──────── Texto proporcionado ────────

Una práctica común en estas celebraciones de fin de año, especialmente entre los jóvenes es el “consumo intensivo” o “BingeDrinking”, entendido como el consumo de cinco o más tragos en hombres en menos de dos horas y cuatro tragos, en el mismo tiempo, entre las mujeres.

Las consecuencias pueden llegar a ser muy severas, sobre todo en los menores de edad, ya que los riesgos pueden ser tanto efectos agudos en el corto plazo, como problemas cognitivos en el tiempo.

Los peligros asociados al consumo de alcohol en atracones, lo cual es más frecuentes en adolescentes, pueden ser incluso letales. Puede llegar a existir pérdida de conciencia, disminución de la frecuencia respiratoria, de la temperatura corporal, además se puede producir una baja en la presión arterial, entre otros síntomas. Además de estar asociado a “mayor incidencia de accidentes de tránsito y conductas de riesgo como tener actividad sexual sin protección, riñas, etc.”, explicó el Dr. Felipe Navia, psiquiatra, docente de la Facultad de Medicina de la UCM.

────────

**Tareas por realizar**
1) Reproduce del texto sobre el consumo intensivo de alcohol el fragmento que va desde "Los peligros asociados" hasta "Medicina de la UCM.".
2) Responde estas preguntas a partir del texto sobre el consumo intensivo de alcohol:
(a) ¿Cuántos tragos en menos de dos horas definen el consumo intensivo en las mujeres?
(b) ¿En qué grupo las consecuencias pueden llegar a ser más severas?
(c) ¿Qué especialidad médica tiene el Dr. Felipe Navia?
3) Retoma el texto sobre el consumo intensivo de alcohol y continúalo a partir de su última oración.

──────── Registros mostrados ────────

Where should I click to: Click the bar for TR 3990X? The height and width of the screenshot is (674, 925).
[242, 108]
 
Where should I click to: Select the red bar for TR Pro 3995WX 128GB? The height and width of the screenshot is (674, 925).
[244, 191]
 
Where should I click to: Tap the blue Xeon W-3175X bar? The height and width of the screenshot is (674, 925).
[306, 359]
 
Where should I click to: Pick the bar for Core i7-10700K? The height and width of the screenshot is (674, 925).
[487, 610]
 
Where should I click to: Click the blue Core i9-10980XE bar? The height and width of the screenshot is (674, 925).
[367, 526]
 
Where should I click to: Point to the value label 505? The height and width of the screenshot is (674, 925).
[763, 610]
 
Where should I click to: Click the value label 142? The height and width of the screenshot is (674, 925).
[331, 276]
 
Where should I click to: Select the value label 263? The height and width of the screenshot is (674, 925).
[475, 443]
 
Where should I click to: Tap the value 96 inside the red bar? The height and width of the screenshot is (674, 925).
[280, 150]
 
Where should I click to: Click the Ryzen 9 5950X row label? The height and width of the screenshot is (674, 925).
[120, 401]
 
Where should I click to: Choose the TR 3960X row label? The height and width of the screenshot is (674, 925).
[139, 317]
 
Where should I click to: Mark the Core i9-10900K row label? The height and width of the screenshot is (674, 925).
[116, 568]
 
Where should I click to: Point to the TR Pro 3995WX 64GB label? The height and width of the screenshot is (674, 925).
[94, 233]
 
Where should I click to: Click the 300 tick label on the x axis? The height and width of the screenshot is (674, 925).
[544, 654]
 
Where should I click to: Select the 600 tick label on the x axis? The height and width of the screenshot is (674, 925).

────────

**Respuestas a continuación**
1)
Los peligros asociados al consumo de alcohol en atracones, lo cual es más frecuentes en adolescentes, pueden ser incluso letales. Puede llegar a existir pérdida de conciencia, disminución de la frecuencia respiratoria, de la temperatura corporal, además se puede producir una baja en la presión arterial, entre otros síntomas. Además de estar asociado a “mayor incidencia de accidentes de tránsito y conductas de riesgo como tener actividad sexual sin protección, riñas, etc.”, explicó el Dr. Felipe Navia, psiquiatra, docente de la Facultad de Medicina de la UCM.

2)
(a) Cuatro tragos.
(b) En los menores de edad.
(c) Es psiquiatra.

3)
“Es importante destacar que el alcohol no solo genera daños por el consumo diario, sino que también el consumo de altas cantidades en poco tiempo produce consecuencias médicas y psiquiátricas”, subrayó el Dr. Navia.

Alto consumo en Chile

La Encuesta Nacional de Salud (2016-2017) realizada por el Ministerio de Salud y presentada hace pocos días, muestra que una de cada 10 personas tiene un consumo de riesgo de alcohol, siendo el rango de mayor prevalencia el de los adolescentes y adultos jóvenes (entre 15 y 24 años).

El Ministerio hizo el llamado a educar a la población, especialmente a los más jóvenes, ya que el estudio también indica que la edad en que se da inicio es cada vez menor.